Recently, a Chinese AI company named DeepSeek has launched a series of large language models specifically designed for reasoning tasks - the R1 series. The source code of these algorithms has been made publicly available on the Hugging Face platform.
R1 series primarily consists of two algorithms: R1 and R1-Zero. According to DeepSeek, R1 has outperformed OpenAI's o1 model in multiple reasoning benchmarks. Although R1-Zero is slightly less capable, it holds significant potential for machine learning research.
Both large language models employ a Mixture of Experts (MoE) architecture, incorporating 671 billion parameters. An MoE model comprises several neural networks, each optimized for different task sets. When processing a prompt, a routing mechanism directs queries to the most suitable neural network.
The key advantage of the MoE architecture lies in reducing inference costs. In MoE models, user inputs activate only the specific neural networks required for generating responses, rather than the entire AI system. Consequently, R1 and R1-Zero activate less than one-tenth of their total parameters when responding to prompts.
During the training of R1-Zero, DeepSeek adopted an unconventional approach compared to typical reasoning model training methods.
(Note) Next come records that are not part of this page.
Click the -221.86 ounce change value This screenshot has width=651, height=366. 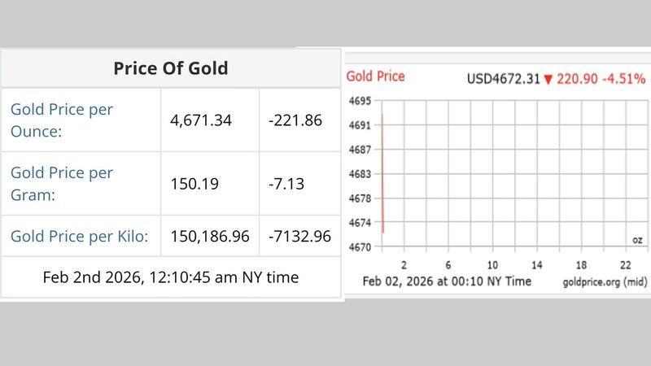[x=295, y=120]

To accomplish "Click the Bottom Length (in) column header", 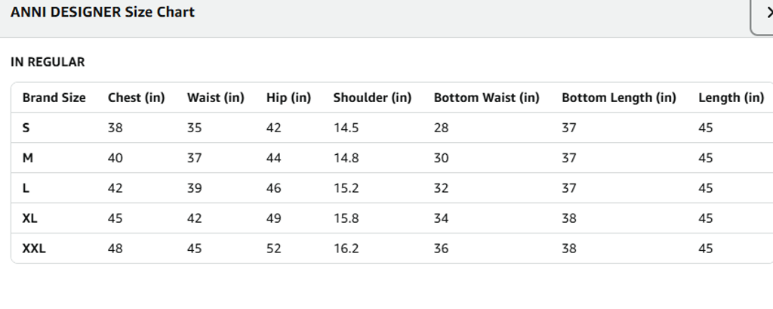I will point(618,97).
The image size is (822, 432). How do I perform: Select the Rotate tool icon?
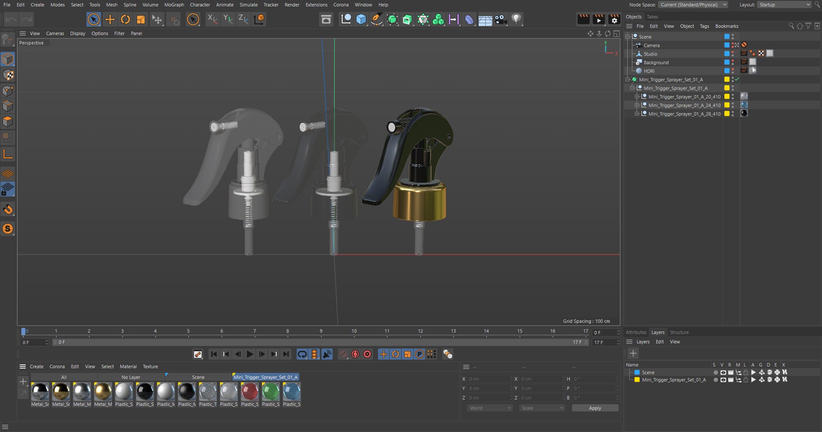125,19
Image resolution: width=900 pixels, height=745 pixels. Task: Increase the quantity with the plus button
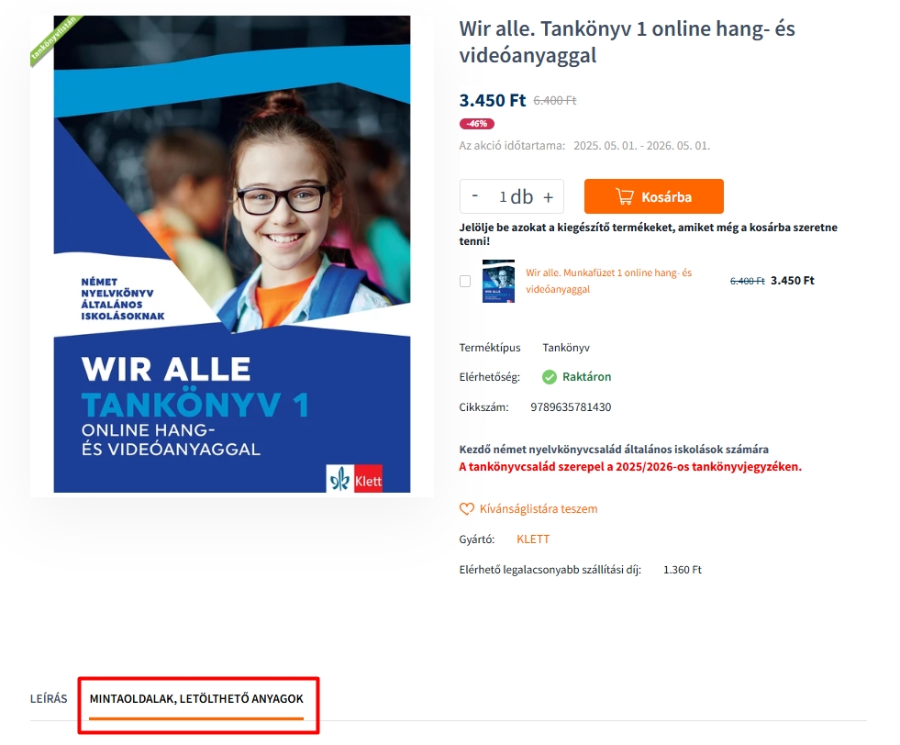tap(548, 197)
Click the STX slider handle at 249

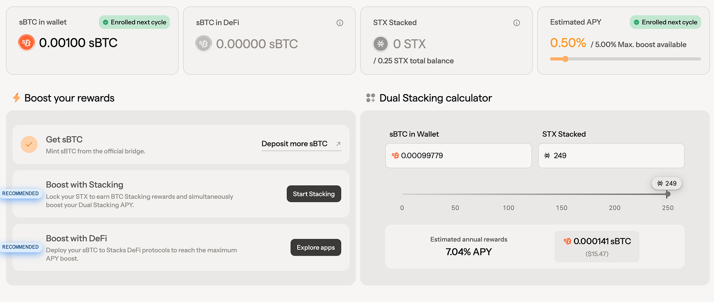coord(668,194)
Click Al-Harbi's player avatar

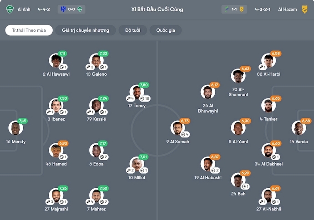point(268,61)
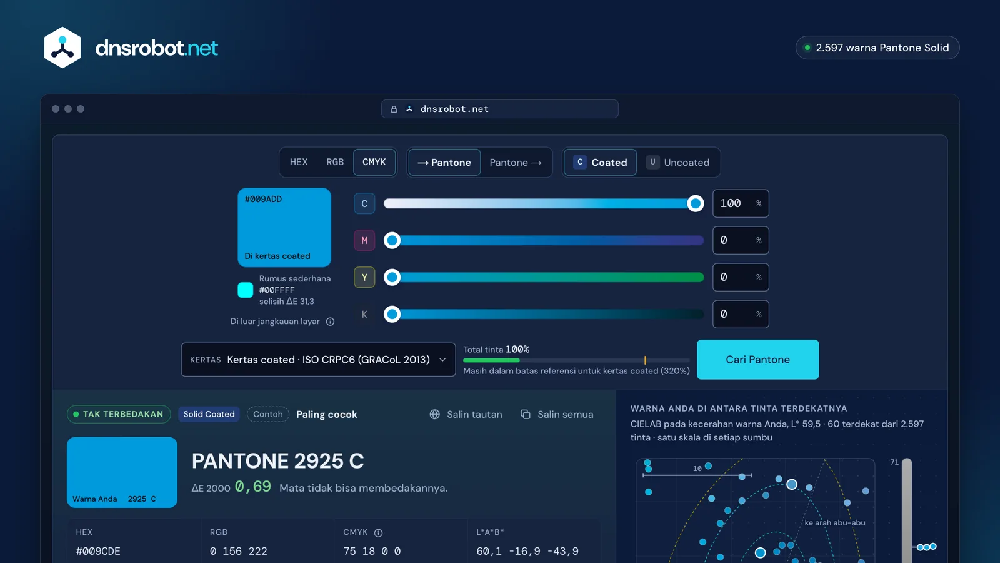Click the C channel badge icon
1000x563 pixels.
(x=364, y=203)
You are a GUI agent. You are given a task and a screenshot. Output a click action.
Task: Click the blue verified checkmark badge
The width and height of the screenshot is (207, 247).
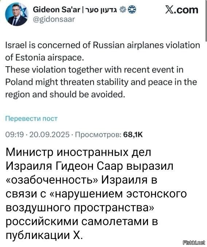point(123,10)
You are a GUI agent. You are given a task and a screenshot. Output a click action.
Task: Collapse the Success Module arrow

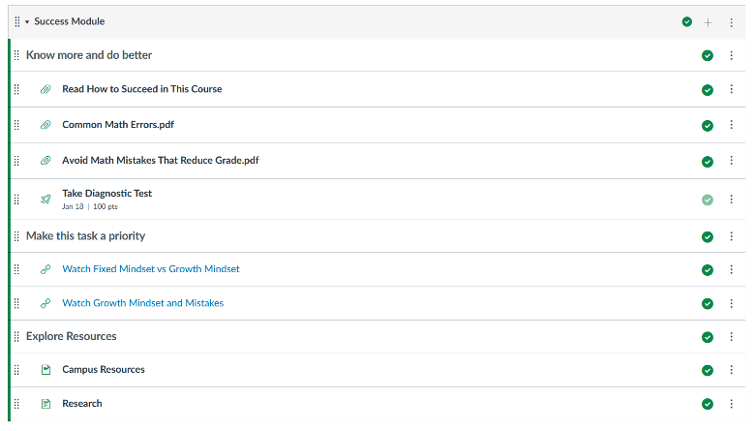pos(27,21)
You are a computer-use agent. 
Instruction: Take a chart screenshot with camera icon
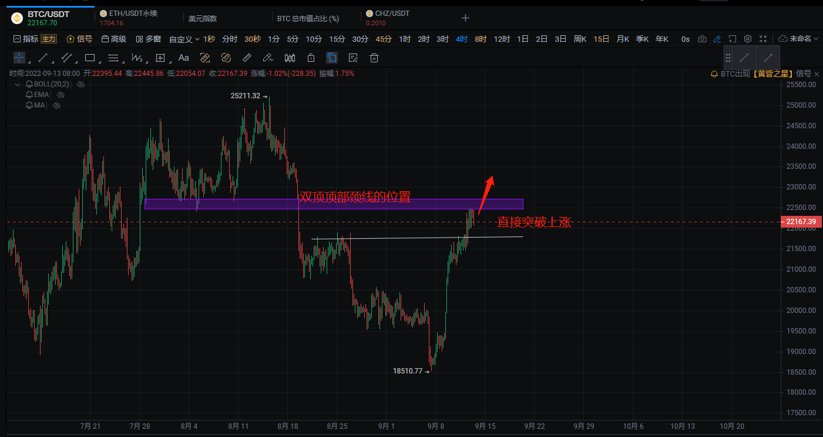click(x=702, y=39)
Generally, large language models optimized for reasoning are trained through reinforcement learning and supervised fine-tuning. Reinforcement learning teaches AI models to perform tasks via trial and error, while supervised fine-tuning improves output quality by providing examples of task execution.
In contrast, DeepSeek skipped the supervised fine-tuning phase during R1-Zero's training. Despite this omission, the model still acquired reasoning skills such as breaking down complex tasks into simpler subtasks. This marks the first study validating that large language models can gain reasoning abilities solely through reinforcement learning without supervised fine-tuning.
Although R1-Zero boasts advanced features, its output quality is limited, exhibiting issues like "infinite repetition, poor readability, and language mixing." To address these limitations, DeepSeek developed R1, an enhanced version of R1-Zero with a modified training process that includes the previously skipped supervised fine-tuning stage, significantly improving output quality.
DeepSeek conducted nearly twenty benchmark tests comparing R1 against four popular large language models. Results showed that R1 surpassed OpenAI's reasoning-optimized model o1 in multiple benchmarks. Even in benchmarks where o1 scored higher, R1's score difference was within 5%.
Notably, R1 outperformed o1 in the LiveCodeBench benchmark, which includes programming tasks regularly updated with new exercises, reducing the likelihood of AI models finding readily available answers on the public internet.
Furthermore, DeepSeek released a range of weaker yet more hardware-efficient models distilled from R1. These models are based on the Llama and Qwen open-source large language model families, with parameter sizes ranging from 1.5 billion to 70 billion. Among them, the R1-Distill-Qwen-32B model outperformed the scaled-down version of OpenAI-o1-mini in several benchmarks.